:: Source material

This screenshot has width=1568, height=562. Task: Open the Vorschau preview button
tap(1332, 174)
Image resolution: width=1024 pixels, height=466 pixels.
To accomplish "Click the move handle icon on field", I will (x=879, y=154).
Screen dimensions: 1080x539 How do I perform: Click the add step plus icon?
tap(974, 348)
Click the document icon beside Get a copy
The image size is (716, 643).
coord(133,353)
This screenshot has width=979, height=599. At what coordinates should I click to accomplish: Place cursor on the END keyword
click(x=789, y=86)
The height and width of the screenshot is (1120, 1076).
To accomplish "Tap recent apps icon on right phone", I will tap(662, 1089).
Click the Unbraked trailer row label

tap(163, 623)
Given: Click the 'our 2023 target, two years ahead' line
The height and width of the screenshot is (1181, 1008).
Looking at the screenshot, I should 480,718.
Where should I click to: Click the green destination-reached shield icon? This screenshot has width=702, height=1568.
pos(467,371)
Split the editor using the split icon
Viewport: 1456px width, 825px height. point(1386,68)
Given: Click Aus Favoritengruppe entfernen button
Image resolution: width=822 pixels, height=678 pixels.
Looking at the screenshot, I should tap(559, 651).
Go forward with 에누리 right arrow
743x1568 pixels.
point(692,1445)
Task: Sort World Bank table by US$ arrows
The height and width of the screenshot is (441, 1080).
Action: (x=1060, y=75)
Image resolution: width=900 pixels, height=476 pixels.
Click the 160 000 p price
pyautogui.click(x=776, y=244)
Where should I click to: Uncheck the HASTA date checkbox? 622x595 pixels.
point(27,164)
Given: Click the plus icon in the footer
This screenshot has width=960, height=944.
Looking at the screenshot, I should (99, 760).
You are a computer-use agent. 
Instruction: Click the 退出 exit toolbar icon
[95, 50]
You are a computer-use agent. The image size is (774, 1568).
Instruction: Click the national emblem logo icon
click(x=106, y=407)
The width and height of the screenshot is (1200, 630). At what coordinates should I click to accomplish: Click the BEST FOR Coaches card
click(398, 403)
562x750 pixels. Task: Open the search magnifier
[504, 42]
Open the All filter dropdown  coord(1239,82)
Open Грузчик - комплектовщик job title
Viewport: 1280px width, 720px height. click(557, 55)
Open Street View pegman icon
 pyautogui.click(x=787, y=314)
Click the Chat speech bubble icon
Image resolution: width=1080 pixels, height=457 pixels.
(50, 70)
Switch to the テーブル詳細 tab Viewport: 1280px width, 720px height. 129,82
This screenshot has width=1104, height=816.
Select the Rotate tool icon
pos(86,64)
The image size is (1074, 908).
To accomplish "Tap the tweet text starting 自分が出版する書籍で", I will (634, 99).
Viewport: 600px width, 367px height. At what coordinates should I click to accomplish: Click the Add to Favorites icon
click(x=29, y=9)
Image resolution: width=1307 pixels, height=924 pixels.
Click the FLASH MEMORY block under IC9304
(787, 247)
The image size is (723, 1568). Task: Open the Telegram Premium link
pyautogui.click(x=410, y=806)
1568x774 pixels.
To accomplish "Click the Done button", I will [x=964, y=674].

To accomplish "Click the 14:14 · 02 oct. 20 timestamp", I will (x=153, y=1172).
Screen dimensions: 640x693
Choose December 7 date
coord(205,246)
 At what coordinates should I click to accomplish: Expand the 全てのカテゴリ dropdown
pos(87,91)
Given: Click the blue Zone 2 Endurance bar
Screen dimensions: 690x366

::::

**Task description:**
Reproduce all of the items above word for word.

**Exercise answer:**
This screenshot has width=1568, height=562. Task: Open the Vorschau preview button
tap(1332, 174)
Image resolution: width=1024 pixels, height=466 pixels.
To accomplish "Click the move handle icon on field", I will (x=879, y=154).
Screen dimensions: 1080x539 How do I perform: Click the add step plus icon?
tap(974, 348)
Click the document icon beside Get a copy
The image size is (716, 643).
coord(133,353)
This screenshot has width=979, height=599. At what coordinates should I click to accomplish: Place cursor on the END keyword
click(x=789, y=86)
The height and width of the screenshot is (1120, 1076).
To accomplish "Tap recent apps icon on right phone", I will tap(662, 1089).
Click the Unbraked trailer row label

tap(163, 623)
Given: Click the 'our 2023 target, two years ahead' line
The height and width of the screenshot is (1181, 1008).
Looking at the screenshot, I should 480,718.
Where should I click to: Click the green destination-reached shield icon? This screenshot has width=702, height=1568.
pos(467,371)
Split the editor using the split icon
Viewport: 1456px width, 825px height. point(1386,68)
Given: Click Aus Favoritengruppe entfernen button
Image resolution: width=822 pixels, height=678 pixels.
Looking at the screenshot, I should tap(559, 651).
Go forward with 에누리 right arrow
743x1568 pixels.
point(692,1445)
Task: Sort World Bank table by US$ arrows
The height and width of the screenshot is (441, 1080).
Action: (x=1060, y=75)
Image resolution: width=900 pixels, height=476 pixels.
Click the 160 000 p price
pyautogui.click(x=776, y=244)
Where should I click to: Uncheck the HASTA date checkbox? 622x595 pixels.
point(27,164)
Given: Click the plus icon in the footer
This screenshot has width=960, height=944.
Looking at the screenshot, I should (99, 760).
You are a computer-use agent. 
Instruction: Click the 退出 exit toolbar icon
[95, 50]
You are a computer-use agent. The image size is (774, 1568).
Instruction: Click the national emblem logo icon
click(x=106, y=407)
The width and height of the screenshot is (1200, 630). At what coordinates should I click to accomplish: Click the BEST FOR Coaches card
click(398, 403)
562x750 pixels. Task: Open the search magnifier
[504, 42]
Open the All filter dropdown  coord(1239,82)
Open Грузчик - комплектовщик job title
Viewport: 1280px width, 720px height. click(557, 55)
Open Street View pegman icon
 pyautogui.click(x=787, y=314)
Click the Chat speech bubble icon
Image resolution: width=1080 pixels, height=457 pixels.
(50, 70)
Switch to the テーブル詳細 tab Viewport: 1280px width, 720px height. 129,82
This screenshot has width=1104, height=816.
Select the Rotate tool icon
pos(86,64)
The image size is (1074, 908).
To accomplish "Tap the tweet text starting 自分が出版する書籍で", I will (634, 99).
Viewport: 600px width, 367px height. At what coordinates should I click to accomplish: Click the Add to Favorites icon
click(x=29, y=9)
Image resolution: width=1307 pixels, height=924 pixels.
Click the FLASH MEMORY block under IC9304
(787, 247)
The image size is (723, 1568). Task: Open the Telegram Premium link
pyautogui.click(x=410, y=806)
1568x774 pixels.
To accomplish "Click the Done button", I will [x=964, y=674].

To accomplish "Click the 14:14 · 02 oct. 20 timestamp", I will (x=153, y=1172).
Screen dimensions: 640x693
Choose December 7 date
coord(205,246)
 At what coordinates should I click to accomplish: Expand the 全てのカテゴリ dropdown
pos(87,91)
Given: Click the blue Zone 2 Endurance bar
Screen dimensions: 690x366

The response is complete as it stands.